* [REQUIREMENT]
Using the material below, write out every entry exactly.

* [SUPPLIED INFORMATION]
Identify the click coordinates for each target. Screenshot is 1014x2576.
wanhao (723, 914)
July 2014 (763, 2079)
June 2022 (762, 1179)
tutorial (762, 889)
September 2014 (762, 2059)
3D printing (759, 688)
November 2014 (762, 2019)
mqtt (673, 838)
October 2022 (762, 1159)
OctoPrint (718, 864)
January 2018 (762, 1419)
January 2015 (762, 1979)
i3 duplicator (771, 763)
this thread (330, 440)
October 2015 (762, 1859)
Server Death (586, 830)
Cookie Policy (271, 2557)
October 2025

* [RESULT BELOW]
Identify the click coordinates for each target. Screenshot is 1014x2576.
wanhao (723, 914)
July 2014 (763, 2079)
June 2022 (762, 1179)
tutorial (762, 889)
September 2014 (762, 2059)
3D printing (759, 688)
November 2014 (762, 2019)
mqtt (673, 838)
October 2022 (762, 1159)
OctoPrint (718, 864)
January 2018 (762, 1419)
January 2015 (762, 1979)
i3 duplicator (771, 763)
this thread (330, 440)
October 2015 (762, 1859)
Server Death (586, 830)
Cookie Policy (271, 2557)
October 2025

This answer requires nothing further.